Monday, May. 30, 1938
Secret Thoughts
THE THOUGHT-READING MACHINE-- Andre Maurois--Harper ($2).
Everybody has wondered what would happen if people could read each other's minds. In The Thought-Reading Machine amiable, yea-saying Andre Maurois gives them the power, finds people's secret thoughts are not so bad. Professor Dumoulin was lecturing at a U. S. university when a colleague handed him what looked like a rolled-up copy of FORTUNE, said it was an invention for recording secret thoughts.
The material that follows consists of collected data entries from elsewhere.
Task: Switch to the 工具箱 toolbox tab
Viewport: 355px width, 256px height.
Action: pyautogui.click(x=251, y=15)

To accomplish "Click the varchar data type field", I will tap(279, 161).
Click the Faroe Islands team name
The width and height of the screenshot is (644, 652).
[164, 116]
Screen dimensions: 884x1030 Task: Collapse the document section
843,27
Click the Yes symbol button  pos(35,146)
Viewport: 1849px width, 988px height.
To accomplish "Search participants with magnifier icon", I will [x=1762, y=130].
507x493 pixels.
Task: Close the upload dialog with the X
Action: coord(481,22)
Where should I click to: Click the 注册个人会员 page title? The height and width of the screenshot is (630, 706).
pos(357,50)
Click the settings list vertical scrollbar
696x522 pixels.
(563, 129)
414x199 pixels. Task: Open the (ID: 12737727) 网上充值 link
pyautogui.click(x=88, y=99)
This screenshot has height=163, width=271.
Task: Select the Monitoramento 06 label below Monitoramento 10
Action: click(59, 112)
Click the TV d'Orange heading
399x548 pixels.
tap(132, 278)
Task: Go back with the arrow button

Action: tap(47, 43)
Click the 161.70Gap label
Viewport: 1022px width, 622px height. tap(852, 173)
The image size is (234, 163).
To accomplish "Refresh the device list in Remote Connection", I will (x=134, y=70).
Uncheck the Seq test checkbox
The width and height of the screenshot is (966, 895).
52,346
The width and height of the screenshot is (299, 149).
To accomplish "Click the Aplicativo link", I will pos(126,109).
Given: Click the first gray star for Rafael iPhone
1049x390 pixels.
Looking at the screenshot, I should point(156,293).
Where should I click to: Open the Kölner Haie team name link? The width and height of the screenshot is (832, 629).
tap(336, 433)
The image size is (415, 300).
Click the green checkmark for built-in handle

Dumoulin secretly tried it on his wife, unearthed a startling hodgepodge of sentimental memories of an early lover, resentment against himself. But when he taxed her about it, she used the machine on him, found him dreaming about a pretty student. With Gallic good sense they decided to let the machine alone, while promoters got hold of it, did a roaring business with jealous husbands, suspicious partners. Frenchmen stopped buying it first, said it was good only for Anglo-Saxons. But even Anglo-Saxons soon got tired of secret thoughts; and when politicians turned against it, a few people committed suicide, open minds called a truce.
A good idea, but a slight story, The Thought-Reading Machine combines Wellsian fantasy and well-buttered Gallic irony, makes a pleasantly mild addition to the literature of Let-Your-Mind-Alone.